Our neighbors at msnbc's Melissa Harris-Perry report that Chicago's Noble Network of Charter Schools is making some cash on the side by charging "disciplinary fees" to unruly students. The parents of one teenager, writes Traci Lee, had to pay close to $2,000 in fines for infractions including "an unkempt appearance and not making eye contact."

Unreasonable, perhaps, but not unprofitable. Writes Lee: "According to the Chicago Tribune, Noble raked in approximately $200,000 in disciplinary fees  in 2011 and almost $400,000 since the 2008-09 school year."

That's small change compared to the nearly $70 million in funding the charter school network is expected to receive this year, but it's enough to make it worth the effort. Noble Network CEO Michael Milkie defended the schools' actions last year, telling the Tribune that the fees not only clamped down on violence, but also offset the costs for the school to administer detention.

Indeed, disciplinary fees are a win-win for charter schools: Not only are they reasonably lucrative, but there's also a great way to enforce social control.
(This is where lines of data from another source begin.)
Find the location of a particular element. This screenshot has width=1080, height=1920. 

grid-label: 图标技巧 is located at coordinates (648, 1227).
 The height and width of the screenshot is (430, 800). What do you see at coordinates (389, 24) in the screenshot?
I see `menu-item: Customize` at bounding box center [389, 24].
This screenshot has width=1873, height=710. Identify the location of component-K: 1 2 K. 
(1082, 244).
If a kids' unruly behavior puts a significant financial burden on his parents, you can bet those parents will do everything they can to get their son in line. The increased classroom discipline, in turn, reflects well on the charter school, which might then expect more city funding.
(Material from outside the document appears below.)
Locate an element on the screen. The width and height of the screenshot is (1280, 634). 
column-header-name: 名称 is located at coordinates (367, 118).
So the charter network has considerable incentive to make the fines increasingly draconian, both to discourage infractions and to squeeze more money out of the kids who still misbehave. But they also have an incentive to create more and more rules which the students might then break. The greater the risk of breaking a rule, the more likely the schools are to make a buck off their students.
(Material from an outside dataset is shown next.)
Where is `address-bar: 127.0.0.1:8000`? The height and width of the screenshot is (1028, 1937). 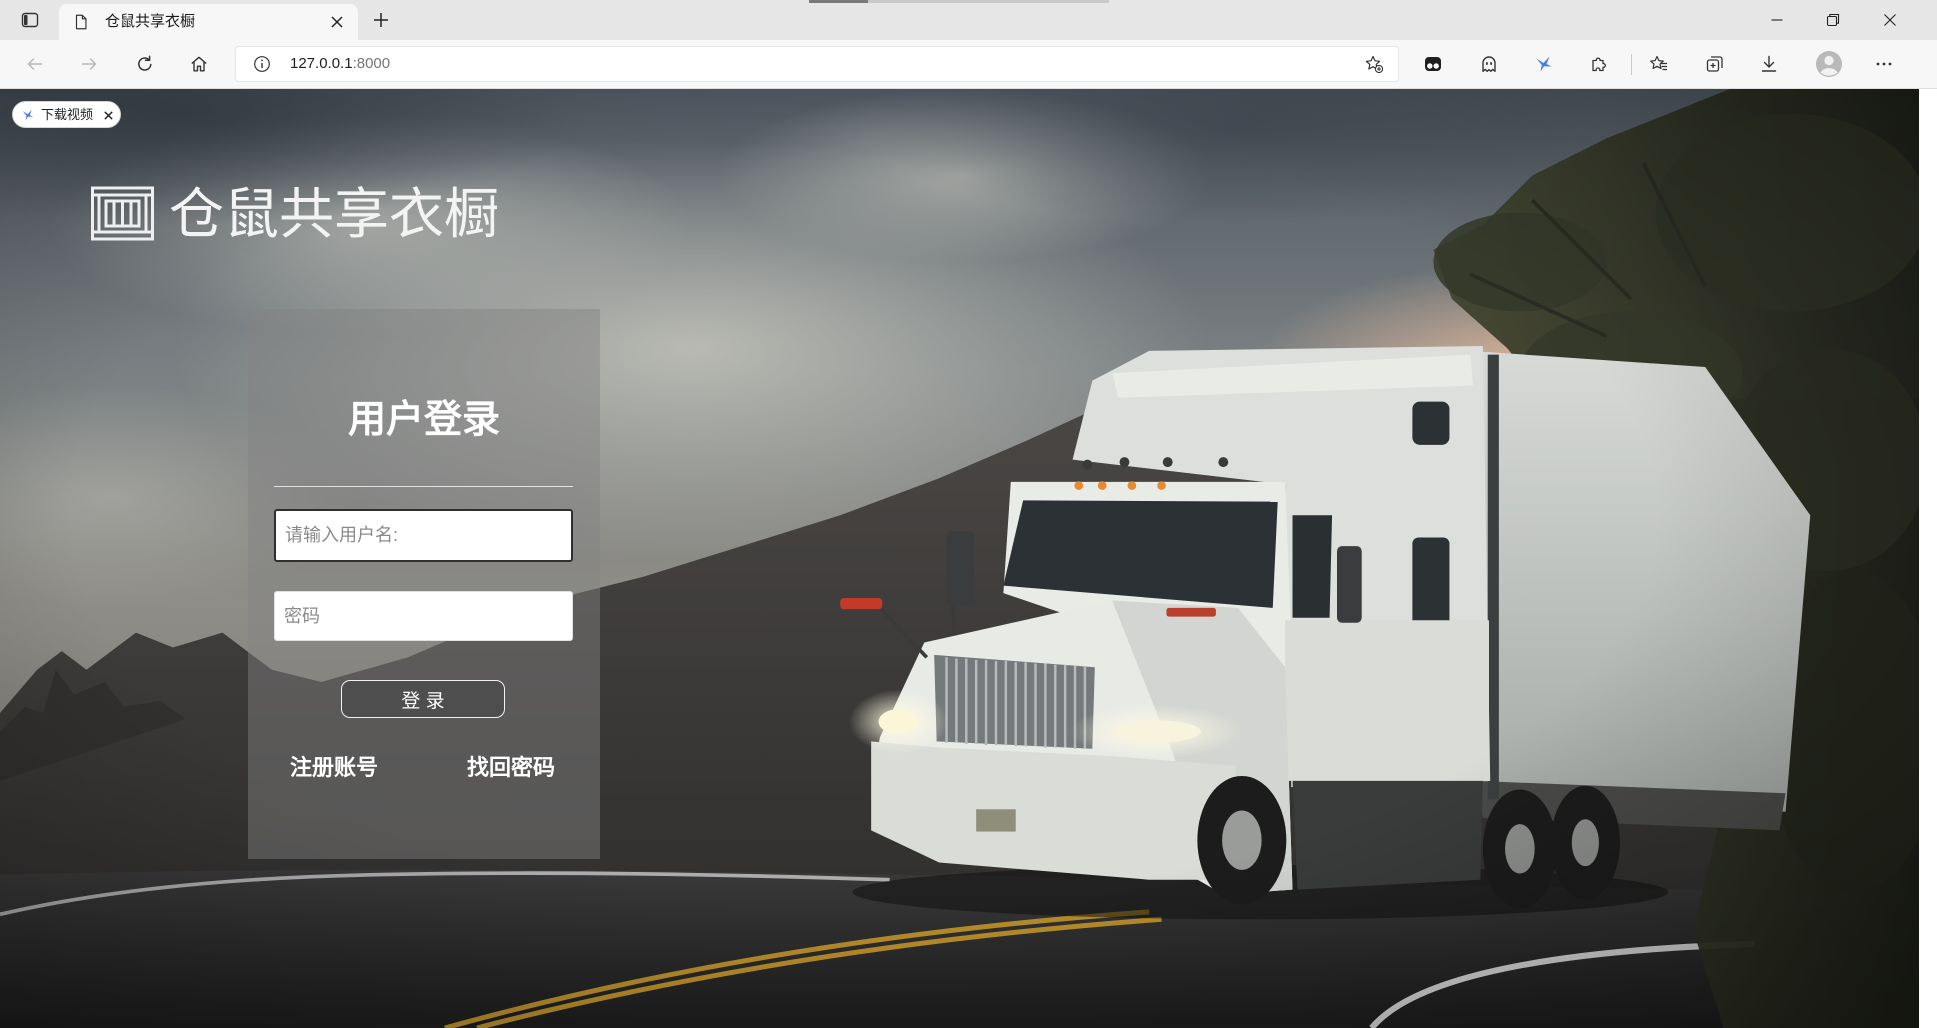 address-bar: 127.0.0.1:8000 is located at coordinates (817, 64).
Better yet, the schools can justify the proliferation of seemingly harsh and arbitrary fines—say, fining students hundreds of dollars for "not making eye contact"—by using "Broken Windows" theory. Under James Q. Wilson's theory (dissected here by Mike Konczal), you could argue that such rules preserve order by targeting potential troublemakers and punishing them into submission before they have the chance to do anything which would actually harm the community. It's the perfect combination of money-making scheme and authoritarian policing program.

Of course, such a system sounds like a nightmare for the actual students and parents: an education system governed by fear of financial ruin. It's a fundamental flaw in the charterization of public education that such an outcome seems not only reasonable but ideal from a management perspective. Charter advocates talk a good game about freedom and school choice, but private institutions which control public goods have plenty of incentives to be authoritarian—even tyrannical.

As the Noble Network example goes, debt is a crucial tool for enforcing such tyranny. I wrote about another example over the summer: When local governments outsource debt collection to private companies, the contractors will frequently lard on additional debts as punishment for late payments. As a result, one man "has spent a total of 24 months in jail and owes $10,000, all for traffic and license violations that began a decade ago."

Needless to say, the analogy between the education system and the criminal justice system is not a flattering one.